Passage to read
Submitted by thankeeka on December 5, 2007 - 12:08pm. Exclusive Game Review

Guitar Hero has proven itself as a hit, not just with us, but with fans everywhere. Though the Guitar Hero franchise has been a big hit, what about those people out there who dream of something more than playing the six-string? What of those rockers who dream of booming the bass, pounding the drums, or belting out the lyrics? Along comes Rock Band, who promises to make all your rock n’ roll dreams come true no matter what the instrument, but instead of sounding like the best band in the world, why are we left feeling as if we’d never be able to quit playing dirty bars and birthday parties?

As it is right now, you can only buy the over $150 dollar set, which will net you the game, a microphone, a guitar, and a drum kit. With a game that costs so much money to invest in, just why exactly could they not have spent just a little more time or expenses on developing their hardware so it wasn’t all a pile of junk. The guitar is greatly inferior to the wireless guitar that came with the Guitar Hero 3 sets, because though the styling and size feel great, it feels too light and fake, the strum bar doesn’t click to give you feedback, and after taking the guitar out of the box, there was already something loose and clinking around inside the guitar. The strum bar is the greatest fault, as it’s hard to tell just when you are actually connecting with a solid note, and it often felt like the game wouldn’t register our down strums; we quickly disposed of the guitar and went back to one that actually works. The only good thing about the guitar was the fret buttons, which are closer together and easier to hit, plus there is an extra set you can play on for those with smaller hands, kids, or when you just want to show off and really rock out.

Set exercise 1
According to the Rock Band review, what does the over $150 set include?
Set exercise 2
Reproduce the lines in the entries starting at the line containing "Where should I click to: Click the grid" and ending at the line containing "(x=301, y=262)".
The review and the entries that follow it come from unrelated sources.

Information shown
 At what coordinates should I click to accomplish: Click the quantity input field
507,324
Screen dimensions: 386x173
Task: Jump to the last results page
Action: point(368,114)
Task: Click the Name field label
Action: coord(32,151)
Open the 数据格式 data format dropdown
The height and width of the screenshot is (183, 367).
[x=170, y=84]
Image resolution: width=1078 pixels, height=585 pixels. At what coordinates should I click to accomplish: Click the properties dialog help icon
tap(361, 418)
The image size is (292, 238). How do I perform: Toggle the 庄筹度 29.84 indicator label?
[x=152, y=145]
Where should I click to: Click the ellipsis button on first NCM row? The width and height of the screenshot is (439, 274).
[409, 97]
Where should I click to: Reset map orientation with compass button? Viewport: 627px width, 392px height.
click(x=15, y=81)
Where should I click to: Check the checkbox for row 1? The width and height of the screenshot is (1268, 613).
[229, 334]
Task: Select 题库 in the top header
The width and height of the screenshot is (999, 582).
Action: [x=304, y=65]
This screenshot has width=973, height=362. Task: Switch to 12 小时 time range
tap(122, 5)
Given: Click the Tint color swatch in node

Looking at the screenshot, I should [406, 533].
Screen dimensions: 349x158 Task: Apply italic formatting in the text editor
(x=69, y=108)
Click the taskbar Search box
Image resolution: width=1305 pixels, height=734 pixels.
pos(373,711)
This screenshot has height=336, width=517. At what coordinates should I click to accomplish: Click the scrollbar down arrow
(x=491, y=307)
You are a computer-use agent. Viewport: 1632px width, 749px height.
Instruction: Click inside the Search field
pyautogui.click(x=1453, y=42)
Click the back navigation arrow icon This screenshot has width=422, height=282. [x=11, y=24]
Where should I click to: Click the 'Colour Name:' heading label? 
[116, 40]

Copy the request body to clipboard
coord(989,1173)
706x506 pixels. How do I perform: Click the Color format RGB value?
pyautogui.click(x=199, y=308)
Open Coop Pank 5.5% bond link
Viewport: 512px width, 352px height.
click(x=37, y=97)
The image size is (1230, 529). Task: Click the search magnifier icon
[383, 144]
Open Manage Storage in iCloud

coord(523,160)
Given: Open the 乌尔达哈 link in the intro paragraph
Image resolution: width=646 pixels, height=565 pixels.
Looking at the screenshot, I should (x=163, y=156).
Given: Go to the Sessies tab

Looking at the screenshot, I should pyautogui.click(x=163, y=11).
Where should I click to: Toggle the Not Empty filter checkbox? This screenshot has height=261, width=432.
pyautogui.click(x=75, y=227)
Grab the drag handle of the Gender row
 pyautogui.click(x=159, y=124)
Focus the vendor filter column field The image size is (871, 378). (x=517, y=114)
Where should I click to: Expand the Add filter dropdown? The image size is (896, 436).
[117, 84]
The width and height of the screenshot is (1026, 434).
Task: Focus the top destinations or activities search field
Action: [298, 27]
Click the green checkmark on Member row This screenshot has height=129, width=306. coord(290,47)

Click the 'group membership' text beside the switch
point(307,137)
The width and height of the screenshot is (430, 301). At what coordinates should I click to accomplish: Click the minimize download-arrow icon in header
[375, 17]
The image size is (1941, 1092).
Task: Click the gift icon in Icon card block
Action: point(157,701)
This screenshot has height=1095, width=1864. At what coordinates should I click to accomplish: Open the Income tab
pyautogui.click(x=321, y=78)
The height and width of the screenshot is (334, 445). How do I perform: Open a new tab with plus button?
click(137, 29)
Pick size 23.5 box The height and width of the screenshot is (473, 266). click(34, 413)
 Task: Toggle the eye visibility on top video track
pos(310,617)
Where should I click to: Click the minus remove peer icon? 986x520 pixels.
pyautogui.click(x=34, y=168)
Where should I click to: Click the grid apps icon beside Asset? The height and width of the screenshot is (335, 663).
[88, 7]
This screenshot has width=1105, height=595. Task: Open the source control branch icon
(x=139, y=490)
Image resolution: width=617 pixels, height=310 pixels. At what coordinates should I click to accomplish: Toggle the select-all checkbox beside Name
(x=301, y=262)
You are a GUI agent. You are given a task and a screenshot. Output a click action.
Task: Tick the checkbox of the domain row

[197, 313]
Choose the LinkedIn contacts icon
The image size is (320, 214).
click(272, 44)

Output 1
The game, a microphone, a guitar, and a drum kit.

Output 2
Where should I click to: Click the grid apps icon beside Asset? The height and width of the screenshot is (335, 663).
[88, 7]
This screenshot has width=1105, height=595. Task: Open the source control branch icon
(x=139, y=490)
Image resolution: width=617 pixels, height=310 pixels. At what coordinates should I click to accomplish: Toggle the select-all checkbox beside Name
(x=301, y=262)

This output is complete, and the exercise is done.